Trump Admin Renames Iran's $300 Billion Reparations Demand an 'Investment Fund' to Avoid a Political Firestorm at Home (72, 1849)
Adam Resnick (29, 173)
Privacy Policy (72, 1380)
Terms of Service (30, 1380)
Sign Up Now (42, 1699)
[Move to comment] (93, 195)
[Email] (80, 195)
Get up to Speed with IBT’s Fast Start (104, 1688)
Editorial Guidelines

What needs to be done =
The lines to set down, exactly and with both ends included, run from the one containing "[Email] (80, 195)" to the last line of the data above.

Task output =
[Email] (80, 195)
Get up to Speed with IBT’s Fast Start (104, 1688)
Editorial Guidelines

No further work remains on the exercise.